Response to: What does the creation lack?

From: Peter Ruest (pruest@pop.mysunrise.ch)
Date: Wed Nov 14 2001 - 11:14:54 EST

  • Next message: Peter Ruest: "information from What does the creation lack?"

    Wayne Dawson wrote:

    >Peter Ruest wrote (in part):

       Comparing one case _known to have occurred_ among 6x10^9 other known
       cases to a calculated probability estimate in the transastronomical
       range (< 10^-80) for an event _never observed_ is fallacious logic!
    ;-)

    However, I must caution you that we don't know the
    odds against some kind(s) of "life" appearing somewhere
    in the universe. Clearly, _intelligent life_ is quite
    rare.
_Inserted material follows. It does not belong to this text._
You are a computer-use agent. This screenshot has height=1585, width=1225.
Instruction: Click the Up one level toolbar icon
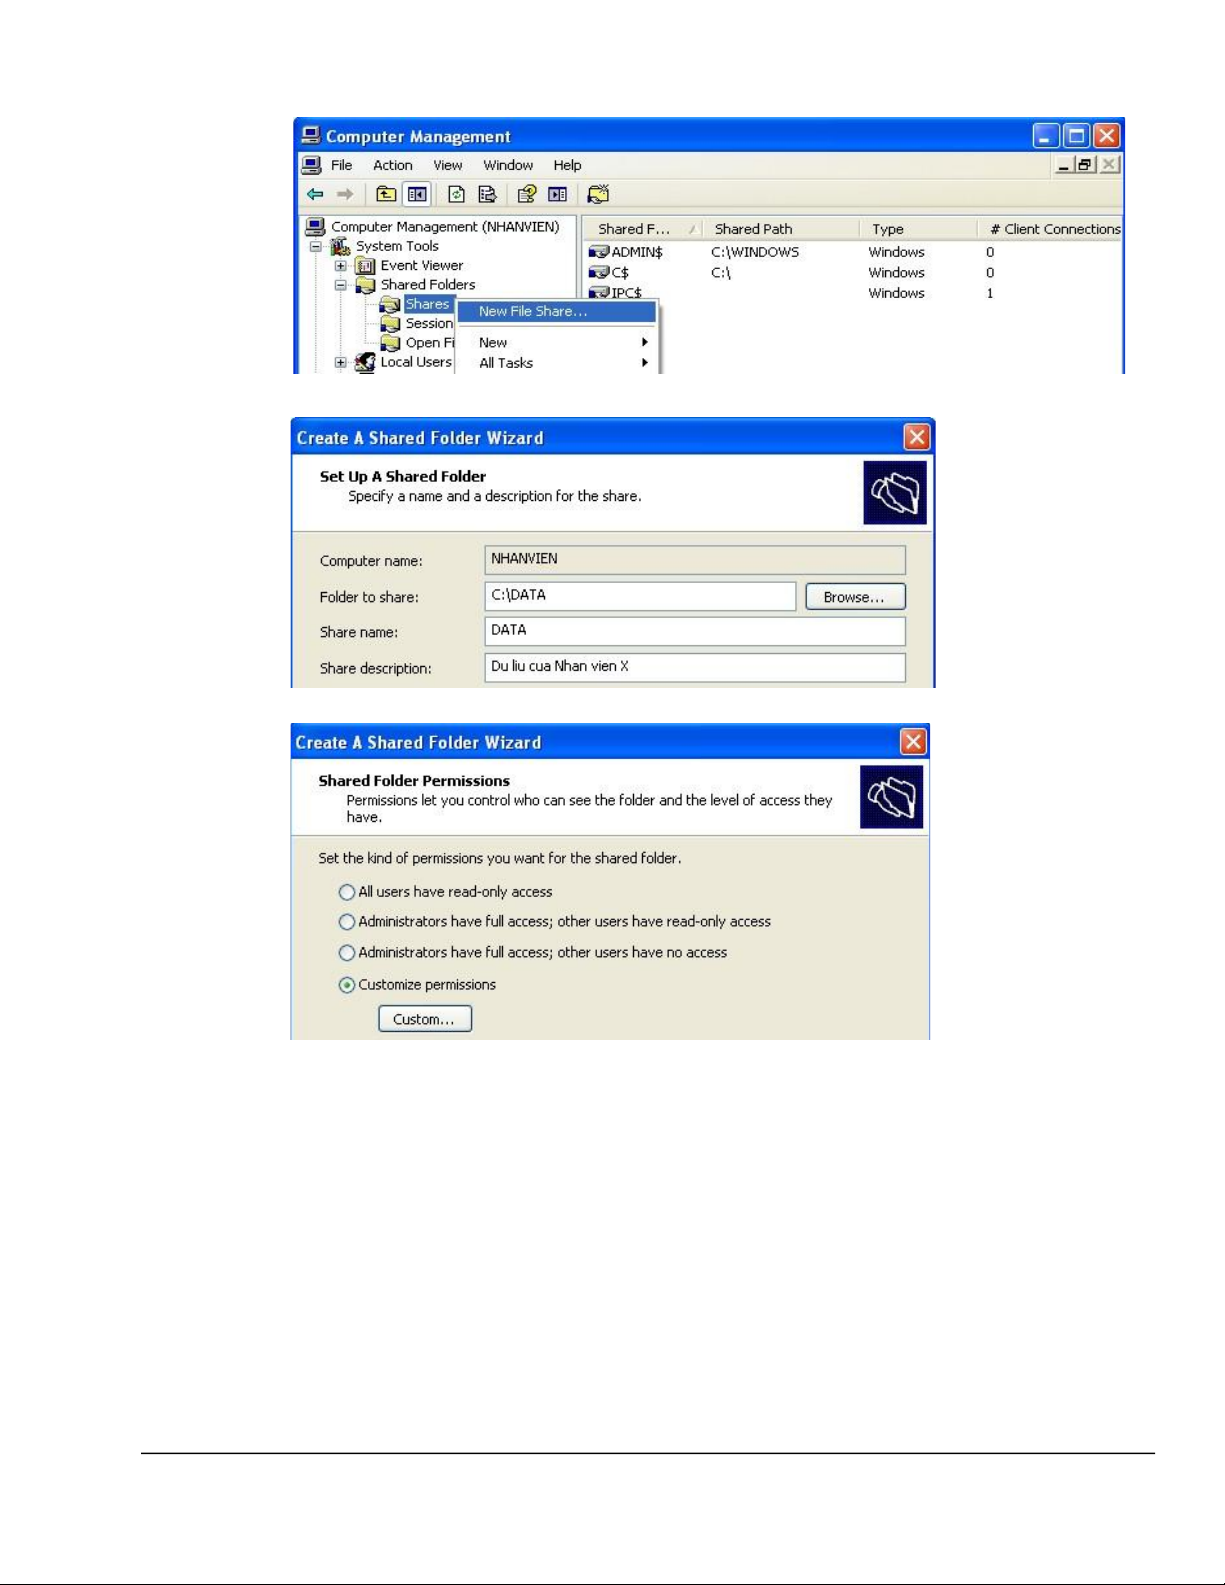(x=386, y=194)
As Enrico Fermi once said, "if intelligent life is
    so commonplace, where are they?" Nevertheless, this
    does not completely rule out the possibility that
    bacteria-like organisms are probable ... (yet)

    see for example
    http://www.sciam.com/2000/0700issue/0700crawford.html

    I think this article has a fairly well balanced view
    on the matter.

    By Grace we proceed,
    Wayne<

    The article you quote, Crawford I., "Where Are They?" Scientific
    American (July 2000), pp.28-33, is subtitled "Maybe we are alone in the
    galaxy after all", but has a sidebar by LePage A.J., "Where They Could
    Hide", pp.30-31.

    Another article, Franck S., Block A., von Bloh W., Bounama C., Garrido
    I., Schellnhuber H.J., "Planetary habitability: is Earth commonplace in
    the Milky Way?", Naturwissenschaften (2001), 88:416-426, derives a
    "thoroughly educated guess that there should exist half a million Gaias
    (i.e. extra-solar terrestrial planets with a globally acting biosphere)
    in the Milky Way."

    Compare this with the estimate by Ross H., "Big Bang Refined by Fire"
    (Pasadena, CA: Reasons to Believe, 1998), p.27, that the probability of
    finding, in the entire universe, a single planet suitable for human life
    is about 10^-77 (plus or minus a few orders of magnitude).

    Here we have another sample of one, with the second one never observed
    (up to now)! Educated guesses about its probability seem to be fraught
    with pitfalls. I have the impression Hugh Ross is closer to the truth.
    God is able to produce events of negligible probability. Did he use
    "hidden options" to guide the process?